_Problem to solve:_ Write the data out again exactly and in full.

_Saved entries:_
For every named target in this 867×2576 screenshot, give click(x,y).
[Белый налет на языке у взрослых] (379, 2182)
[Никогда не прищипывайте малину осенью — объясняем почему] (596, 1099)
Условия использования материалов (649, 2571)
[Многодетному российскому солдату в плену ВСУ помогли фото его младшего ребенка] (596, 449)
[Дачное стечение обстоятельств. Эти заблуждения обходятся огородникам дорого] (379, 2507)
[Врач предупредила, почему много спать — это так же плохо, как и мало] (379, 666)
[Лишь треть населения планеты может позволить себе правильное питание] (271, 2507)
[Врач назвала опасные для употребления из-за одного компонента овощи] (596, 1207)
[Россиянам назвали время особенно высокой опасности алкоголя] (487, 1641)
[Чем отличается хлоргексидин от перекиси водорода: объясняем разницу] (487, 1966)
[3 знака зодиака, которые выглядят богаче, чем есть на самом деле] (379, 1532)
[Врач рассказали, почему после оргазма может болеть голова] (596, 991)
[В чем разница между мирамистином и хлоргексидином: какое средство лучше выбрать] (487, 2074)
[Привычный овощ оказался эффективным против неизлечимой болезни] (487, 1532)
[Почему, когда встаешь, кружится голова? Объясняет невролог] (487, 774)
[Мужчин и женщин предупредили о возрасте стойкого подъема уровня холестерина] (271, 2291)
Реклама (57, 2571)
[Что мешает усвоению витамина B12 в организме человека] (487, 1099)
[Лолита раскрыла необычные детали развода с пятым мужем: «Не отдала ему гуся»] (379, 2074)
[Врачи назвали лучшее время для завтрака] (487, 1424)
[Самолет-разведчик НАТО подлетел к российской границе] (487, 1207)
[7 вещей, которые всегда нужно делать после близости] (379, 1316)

_Result below:_
For every named target in this 867×2576 screenshot, give click(x,y).
[Белый налет на языке у взрослых] (379, 2182)
[Никогда не прищипывайте малину осенью — объясняем почему] (596, 1099)
Условия использования материалов (649, 2571)
[Многодетному российскому солдату в плену ВСУ помогли фото его младшего ребенка] (596, 449)
[Дачное стечение обстоятельств. Эти заблуждения обходятся огородникам дорого] (379, 2507)
[Врач предупредила, почему много спать — это так же плохо, как и мало] (379, 666)
[Лишь треть населения планеты может позволить себе правильное питание] (271, 2507)
[Врач назвала опасные для употребления из-за одного компонента овощи] (596, 1207)
[Россиянам назвали время особенно высокой опасности алкоголя] (487, 1641)
[Чем отличается хлоргексидин от перекиси водорода: объясняем разницу] (487, 1966)
[3 знака зодиака, которые выглядят богаче, чем есть на самом деле] (379, 1532)
[Врач рассказали, почему после оргазма может болеть голова] (596, 991)
[В чем разница между мирамистином и хлоргексидином: какое средство лучше выбрать] (487, 2074)
[Привычный овощ оказался эффективным против неизлечимой болезни] (487, 1532)
[Почему, когда встаешь, кружится голова? Объясняет невролог] (487, 774)
[Мужчин и женщин предупредили о возрасте стойкого подъема уровня холестерина] (271, 2291)
Реклама (57, 2571)
[Что мешает усвоению витамина B12 в организме человека] (487, 1099)
[Лолита раскрыла необычные детали развода с пятым мужем: «Не отдала ему гуся»] (379, 2074)
[Врачи назвали лучшее время для завтрака] (487, 1424)
[Самолет-разведчик НАТО подлетел к российской границе] (487, 1207)
[7 вещей, которые всегда нужно делать после близости] (379, 1316)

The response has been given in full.